Uke Tuner - Flash Based Ukulele Tuning Application

Now that I teach interactive media, rather than practice commercially for a living, I sometimes get fidgety, wanting to do more of my own but never having the time.

Finally the holiday's arrived and I was able to get inspired, on account of my wife buying a Ukulele. She was using an online tuning system, but it wasn't as helpful as it could have been. The problem with the online tuning system, was that it only gave audio samples of a Ukulele string being plucked. However it is much easier to tune an instrument to a continuous tone. In Uke Tuner I gave the option, plucked note, or continuous tone, so the user can choose their preferred method. Then of course I went overboard on graphics and interactivity - just for the fun of it.

You can download Uke Tuner 0.92 (Beta) here free >

For the more technically minded, graphics were produced in Fireworks then exported as PNG 32 to preserve alpha channels or SWF, for use in Flash. Audio was recorded from a Yamaha PSR-240 keyboard via a line-in cable from the keyboard's headphone socket. Sound was recorded and processed with Audacity then exported as WAV 32-bit for use in Flash. Interactivity was produced in Flash, with ActionScript 2. Flash Audio settings were set to export sound at 22Khz stereo and 128kbps. Playback speed is 30 fps to make it animate more smoothly. The application was compiled with MDM Flash Studio because it has a faster projector engine than the Flash Standalone Player, extends the ActionScript classes available in Flash with some additional functionality, and allows the creator to tweak the display options (such as turning off the blue bar at the top).

Sunday, 20 July 2008

Accessibility and Colour Blindness

Colour blindness has been more relevant to me this year more than previous years on account of having a colour blind student.

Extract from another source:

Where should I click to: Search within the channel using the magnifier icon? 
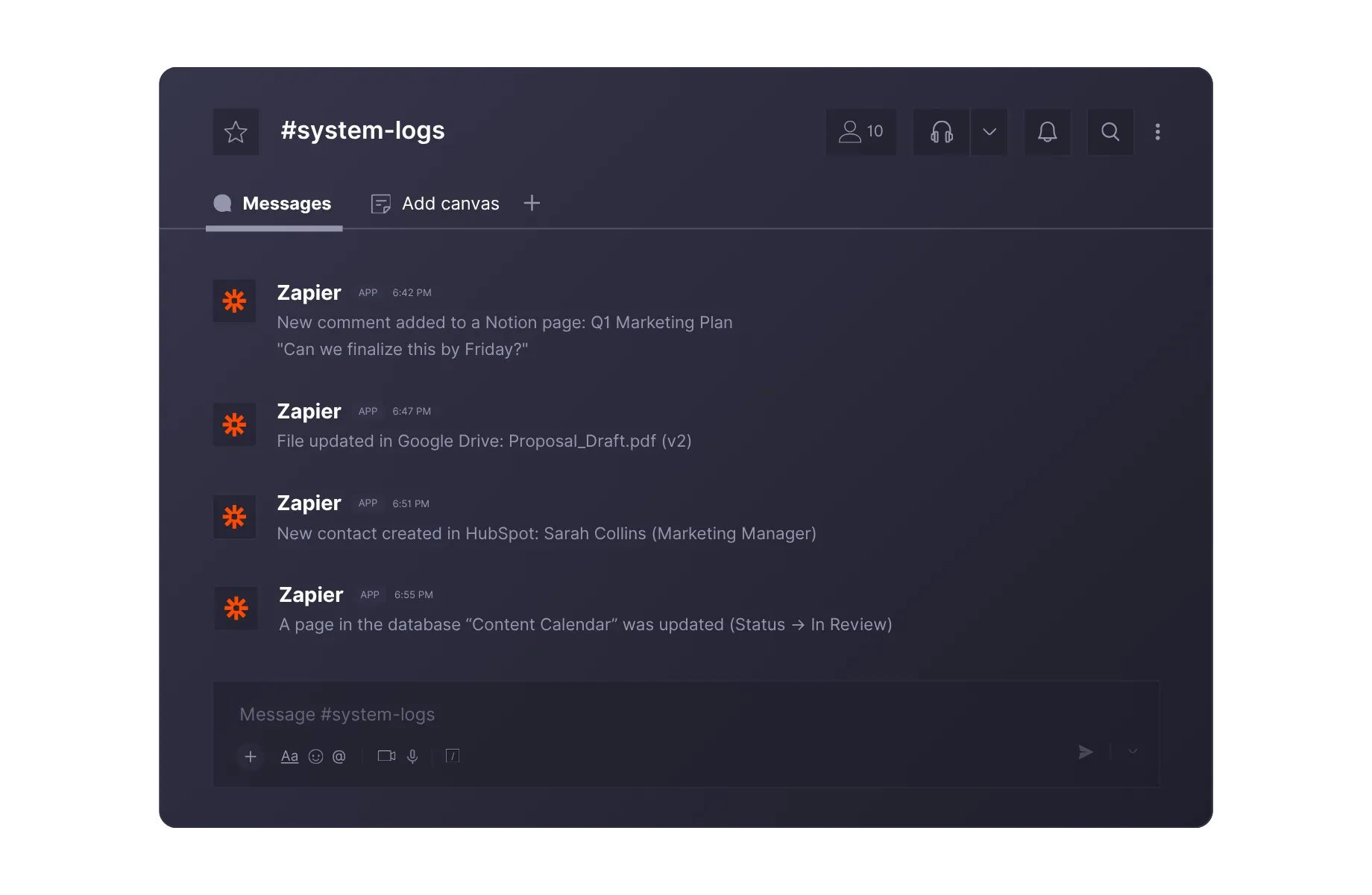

While it certainly doesn't make life easier for an Art & Design & Interactive Media student it doesn't make it impossible to work in the design industry either. I did know of a former product designer, who was colour blind, who had a successful career in industry and in teaching.

Even so, as a teacher, it is helpful to have some understanding of colour blindness so I know what to expect, and can help the student develop strategies to cope with areas of difficulty.
One resource I found recently is a website called Vischeck.

Vischeck provides colour blindness simulation tools, including an image previewer, a website previewer and a Photoshop filter. The site also gives information about a Daltonization algorithm for correcting images for colour blind people. All fascinating stuff.

I downloaded the Photoshop filter and installed it for Photoshop and Fireworks. It works fine in both.

I wondered how the normal visible spectrum would look to a colour blind person, and so I used the Photoshop filter to adjust a bog standard colour wheel. The results were truly astonishing:

I just cannot imagine a world so radically different to the one I see now.

Now I know why my student picked a muted grey/green instead of a vibrant green to represent grass in a client visual. To them they looked the same.

This insight into how colour blind people actually see the world is probably the most valuable outcome of this find. Meanwhile the Photoshop filter will allow me to demonstrate it to other people, and to gauge usability of my own designs.